-- start of Records to process --

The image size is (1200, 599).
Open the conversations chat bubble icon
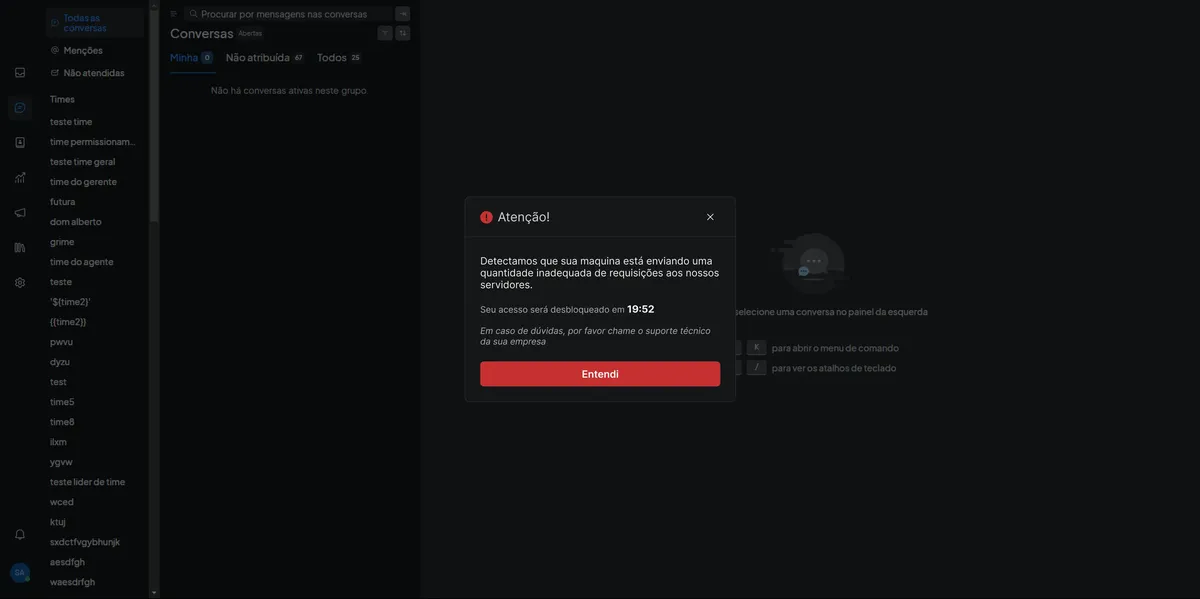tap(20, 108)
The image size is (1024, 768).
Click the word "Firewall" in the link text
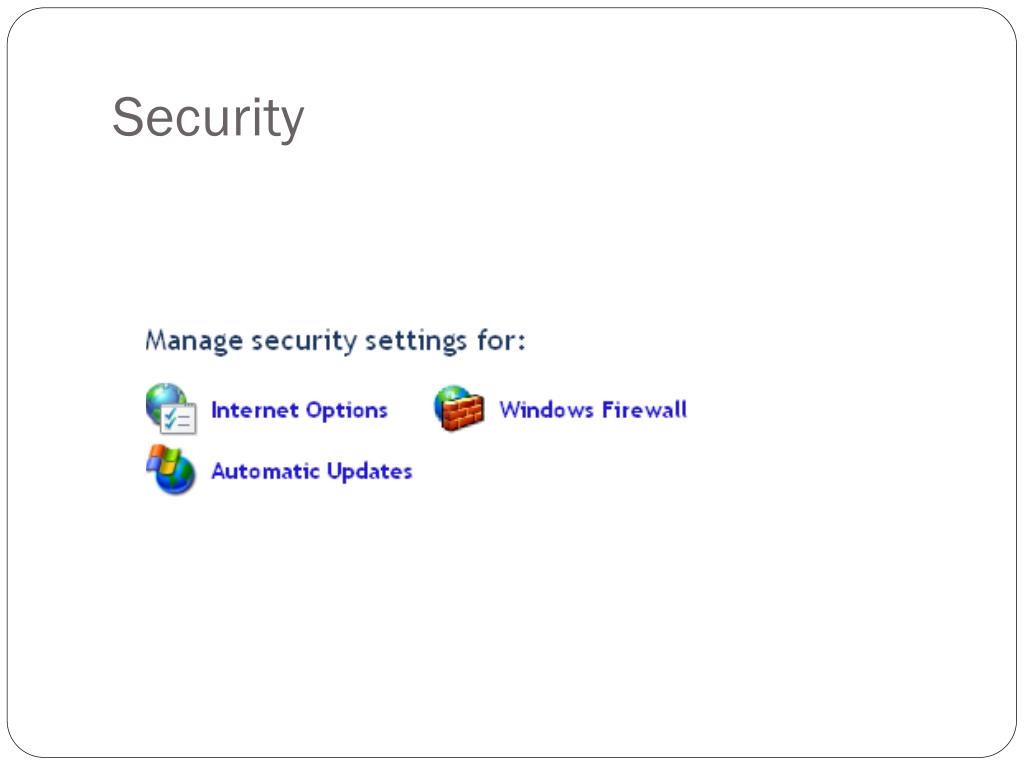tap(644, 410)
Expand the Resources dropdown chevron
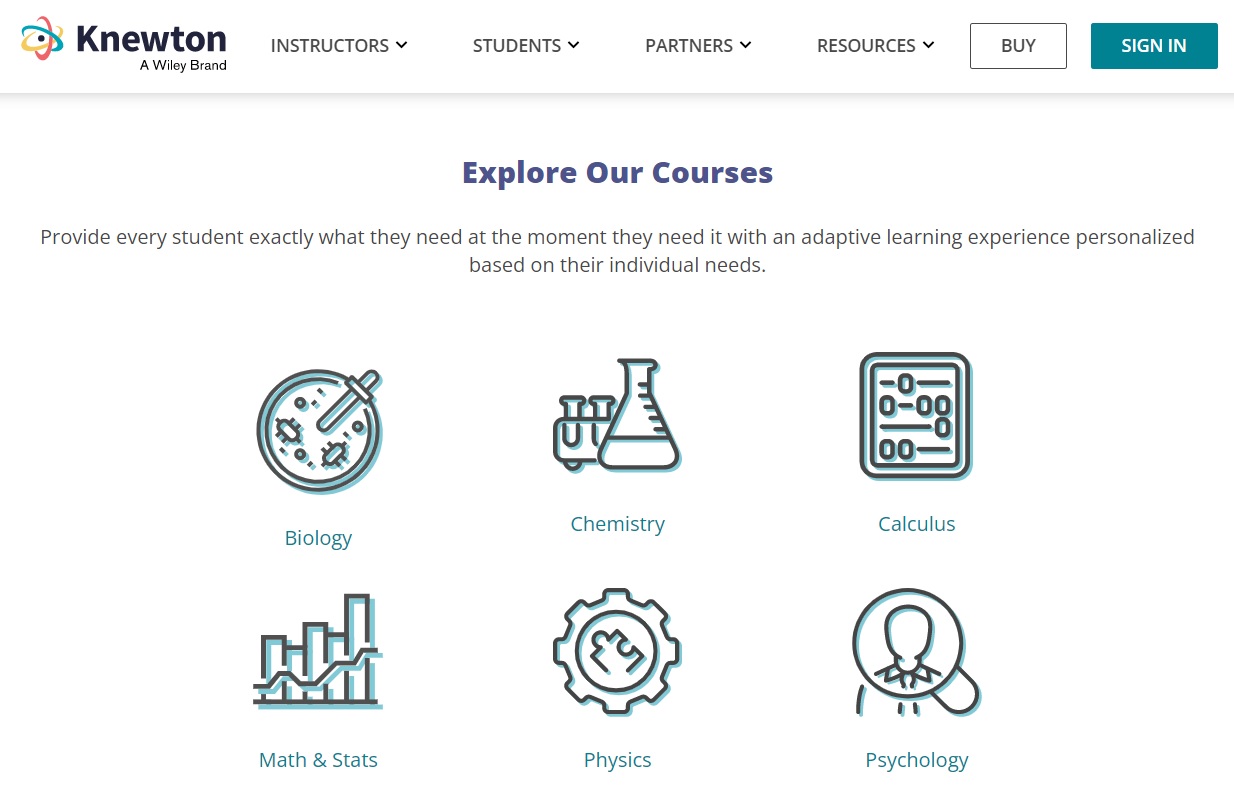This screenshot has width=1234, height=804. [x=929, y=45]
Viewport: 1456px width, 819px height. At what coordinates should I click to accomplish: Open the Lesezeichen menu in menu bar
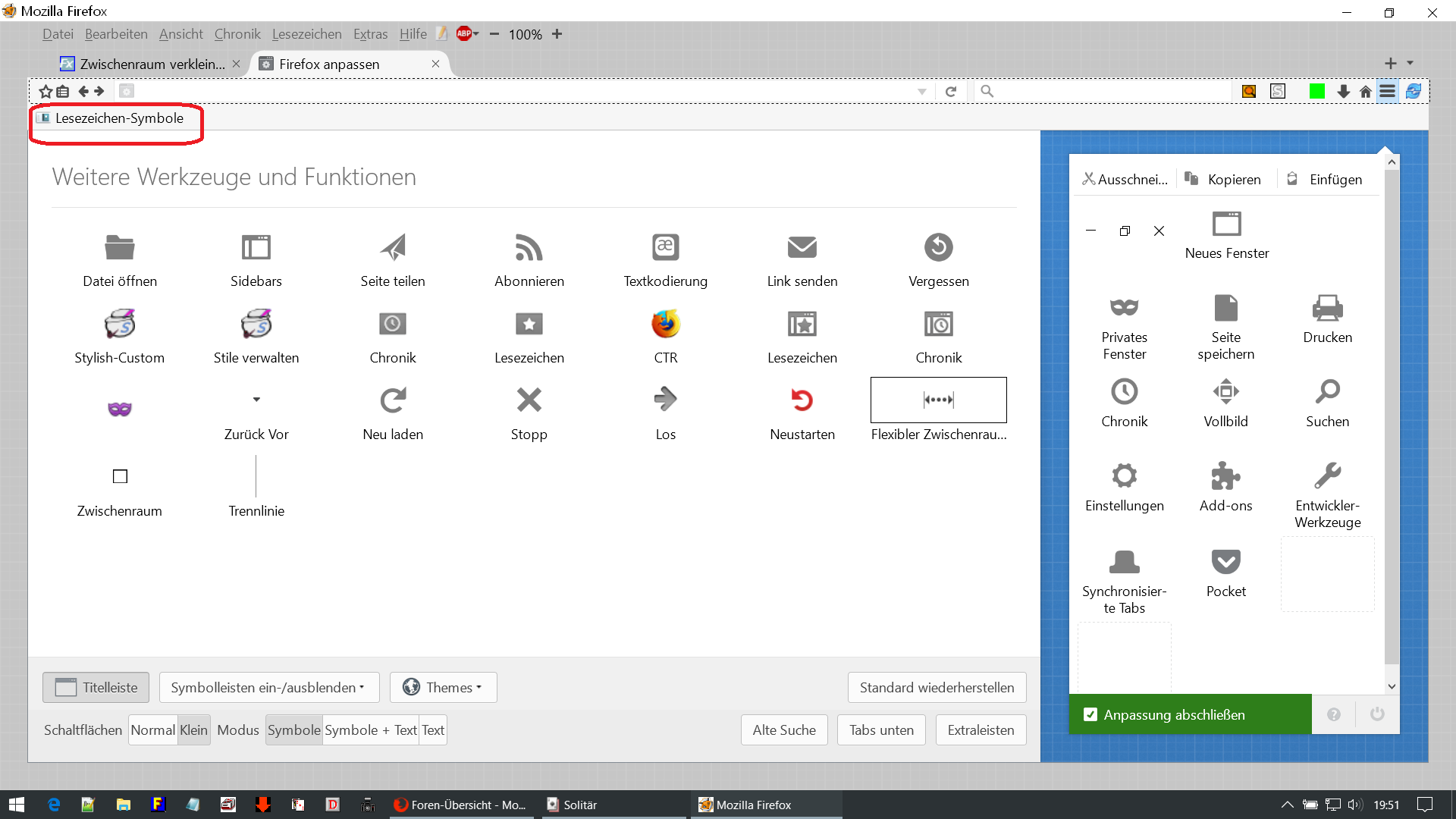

-- end of Records to process --

| Aim |
Set out all of the entries above as a numbered list, skipping any blank lines. Leave the pictures out of your answer.

| The completed task |
1. The image size is (1200, 599).
2. Open the conversations chat bubble icon
3. tap(20, 108)
4. The image size is (1024, 768).
5. Click the word "Firewall" in the link text
6. tap(644, 410)
7. Expand the Resources dropdown chevron
8. This screenshot has width=1234, height=804. [x=929, y=45]
9. Viewport: 1456px width, 819px height. At what coordinates should I click to accomplish: Open the Lesezeichen menu in menu bar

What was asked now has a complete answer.